A few words towards our architecture. We have a node.js client which uploads files into a Spring Boot app. Let us call this REST endpoint our "client endpoint". Our Spring Boot application acts as middleware and calls endpoints of a "foreign system", so we call this endpoint a "foreign" one, due to distinction. The main purpose is the file handling between these two endpoints and some business logic in between.
Actually, the interface to our client looks like this:
public class FileDO {
private String id;
private byte[] file;
...
}
Here we are very flexible because it is our client and our interface defintion.
Due to the issue that under load our system has run out of memory sometimes, we plan to reorganize our code into a more stream-based, reactive approach. When i write "under load", i mean heavily under load, e.g. hundreds of file uploads at the same time with big files from at least some MB to at most 1GB. We know, that this tests don't represent real applications use cases, but we want to be prepared.
We spent some research into our challenge and we ended up with profiler tools showing us that according to our REST endpoints we store the files as byte arrays completely in our memory. Thats all, but not efficient.

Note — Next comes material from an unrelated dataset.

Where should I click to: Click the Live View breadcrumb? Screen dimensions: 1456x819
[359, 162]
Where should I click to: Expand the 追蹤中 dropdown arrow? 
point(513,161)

Currently we are facing this requirement to deliver a REST endpoint for file upload and push these files into another REST endpoint of some foreign system. Doing so, our main applications intention is to be some middle tier for file upload. According to this initial situation we are looking forward to not have those files as a whole in our memory. Best would be a stream, maybe reactive. We are partially reactive with some business functions already, but at the very beginning of being familiar with all that stuff.

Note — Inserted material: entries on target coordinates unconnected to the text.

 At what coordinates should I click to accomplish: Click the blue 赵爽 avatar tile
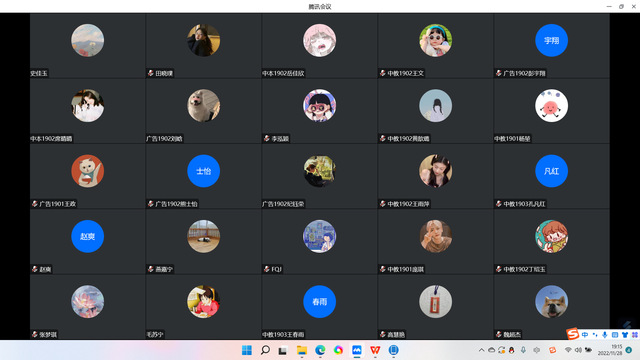click(87, 236)
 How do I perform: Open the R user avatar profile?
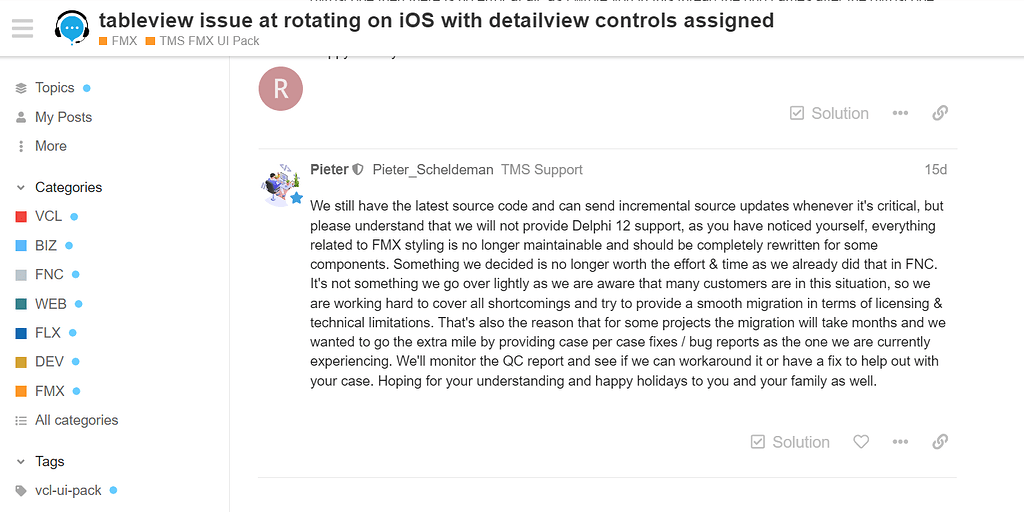tap(281, 88)
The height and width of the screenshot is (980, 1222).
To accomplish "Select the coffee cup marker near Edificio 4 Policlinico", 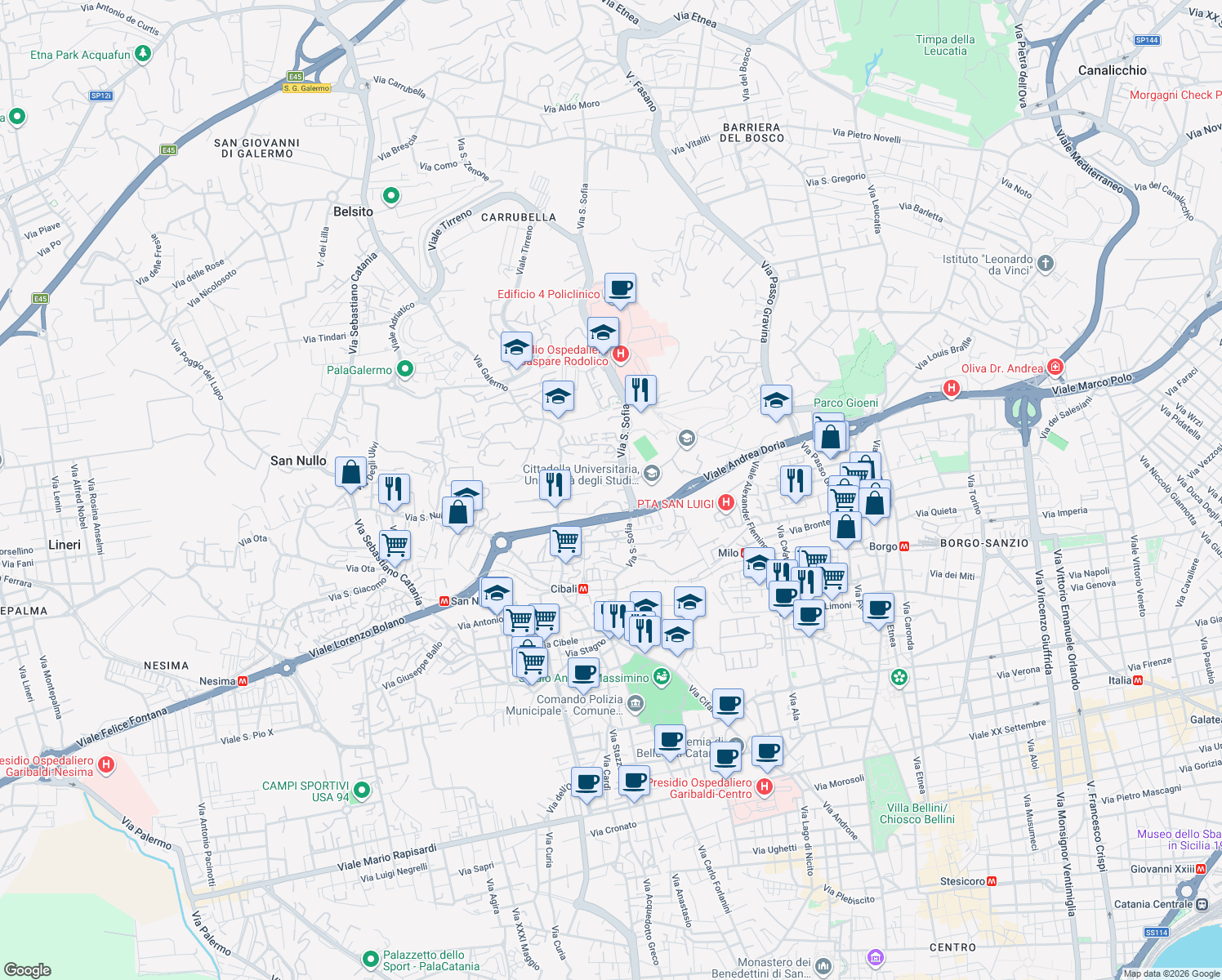I will 620,290.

So, what are our steps so far? We introduced a new Client (node.js --> Spring Boot) interface as the following one. This works so far. But is it really a stream based approach? First metrics have shown, that this doesn't reduce memory utilization.
@PostMapping(value="/uploadFile", consumes = MediaType.MULTIPART_FORM_DATA_VALUE)
@ResponseStatus(HttpStatus.CREATED)
public Mono<Void> upload(@RequestPart(name = "id") String id, @RequestPart(name = "file") Mono<FilePart> file) {
fileService.save(id, file);
...
}
First question: is this type Mono<> right here? Or should we better have Flux of DataBuffer or something? And, if so, how the client shoud behave and deliver data in such a format that it is really a streaming approach?
The FileService class then should post this file(s) into the foreign system, perhaps do something else with given data, at least log the id and the file name. :-) Our code in this FileService.save(..) actually looks like the following in between:
...
MultipartBodyBuilder bodyBuilder = new MultipartBodyBuilder();
bodyBuilder.asyncPart(...take mono somehow...);
bodyBuilder.part("id", id);
return webClient.create("url-of-foreign-system")
.uri("/uploadFile")
.syncBody(bodyBuilder.build())
.retrieve()
.bodyToMono(Result.class);
...
Unfortunately, the second REST endpoint, the one of our foreign system, looks little different to our first one. It will be enriched by data from another system. It takes some FileDO2 with an id and a byte array and some other meta data specific to the second foreign system.
As said, our approach should be to minimize the memory footprint of the actions in between client and foreign system. Sometimes we have not only to deliver data to that system, but also do some business logic that maybe slows down the whole streaming process.
Any ideas to do that in a whole? Currently we have not clue to do that all... We appreciate any help or ideas.